▶ _Required work_
The response must be made up of the lines in the entries below that contain "computer".

[Opening Records section]

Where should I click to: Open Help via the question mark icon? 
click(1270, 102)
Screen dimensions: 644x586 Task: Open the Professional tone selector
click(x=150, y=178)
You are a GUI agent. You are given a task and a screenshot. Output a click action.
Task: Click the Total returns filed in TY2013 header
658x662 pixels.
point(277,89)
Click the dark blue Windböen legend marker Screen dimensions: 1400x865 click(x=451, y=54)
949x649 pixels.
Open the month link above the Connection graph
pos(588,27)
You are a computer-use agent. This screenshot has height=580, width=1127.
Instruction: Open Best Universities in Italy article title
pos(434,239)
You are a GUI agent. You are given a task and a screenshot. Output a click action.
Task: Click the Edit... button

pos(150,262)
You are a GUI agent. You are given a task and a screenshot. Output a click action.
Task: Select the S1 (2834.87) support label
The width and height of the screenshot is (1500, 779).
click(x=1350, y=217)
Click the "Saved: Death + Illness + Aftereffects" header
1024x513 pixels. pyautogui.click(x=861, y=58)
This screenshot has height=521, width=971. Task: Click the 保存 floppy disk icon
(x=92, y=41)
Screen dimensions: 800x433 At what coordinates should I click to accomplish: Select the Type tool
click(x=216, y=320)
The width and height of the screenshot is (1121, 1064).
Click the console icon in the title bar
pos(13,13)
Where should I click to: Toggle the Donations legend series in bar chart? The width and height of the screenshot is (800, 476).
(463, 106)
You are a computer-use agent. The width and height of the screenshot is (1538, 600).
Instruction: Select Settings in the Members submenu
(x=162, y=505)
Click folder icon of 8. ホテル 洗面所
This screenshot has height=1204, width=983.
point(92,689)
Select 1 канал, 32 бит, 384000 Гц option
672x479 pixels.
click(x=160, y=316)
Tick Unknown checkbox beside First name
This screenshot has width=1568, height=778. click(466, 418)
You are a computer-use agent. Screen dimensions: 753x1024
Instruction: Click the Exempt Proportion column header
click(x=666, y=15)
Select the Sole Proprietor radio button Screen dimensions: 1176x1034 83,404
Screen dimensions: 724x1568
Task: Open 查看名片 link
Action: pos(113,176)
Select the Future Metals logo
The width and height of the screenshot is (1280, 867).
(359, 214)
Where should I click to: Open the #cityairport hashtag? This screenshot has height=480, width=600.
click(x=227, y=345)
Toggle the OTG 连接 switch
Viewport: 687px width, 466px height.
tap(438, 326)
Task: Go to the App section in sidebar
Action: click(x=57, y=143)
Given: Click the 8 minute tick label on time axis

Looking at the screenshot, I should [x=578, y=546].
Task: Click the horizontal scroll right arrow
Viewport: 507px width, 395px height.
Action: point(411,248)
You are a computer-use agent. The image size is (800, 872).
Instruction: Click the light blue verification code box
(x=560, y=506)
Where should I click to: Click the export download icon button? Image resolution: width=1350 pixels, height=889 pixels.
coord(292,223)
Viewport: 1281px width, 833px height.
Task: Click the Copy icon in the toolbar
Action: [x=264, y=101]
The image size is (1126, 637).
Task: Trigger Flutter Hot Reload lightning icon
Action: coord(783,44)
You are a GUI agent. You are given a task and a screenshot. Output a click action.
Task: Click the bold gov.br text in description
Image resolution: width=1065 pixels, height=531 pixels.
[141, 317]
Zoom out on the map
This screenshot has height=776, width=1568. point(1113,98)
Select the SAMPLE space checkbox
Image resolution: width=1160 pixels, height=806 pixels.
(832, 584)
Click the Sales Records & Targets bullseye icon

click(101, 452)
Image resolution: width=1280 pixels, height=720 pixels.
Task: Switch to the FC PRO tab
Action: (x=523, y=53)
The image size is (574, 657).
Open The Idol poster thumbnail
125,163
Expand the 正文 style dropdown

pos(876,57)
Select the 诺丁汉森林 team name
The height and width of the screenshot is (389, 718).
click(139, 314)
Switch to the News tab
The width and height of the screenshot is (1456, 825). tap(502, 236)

[Closing Records section]

▶ _Answer to this exercise_
You are a computer-use agent. This screenshot has height=580, width=1127.
You are a computer-use agent. The width and height of the screenshot is (1538, 600).
You are a computer-use agent. Screen dimensions: 753x1024
You are a computer-use agent. The image size is (800, 872).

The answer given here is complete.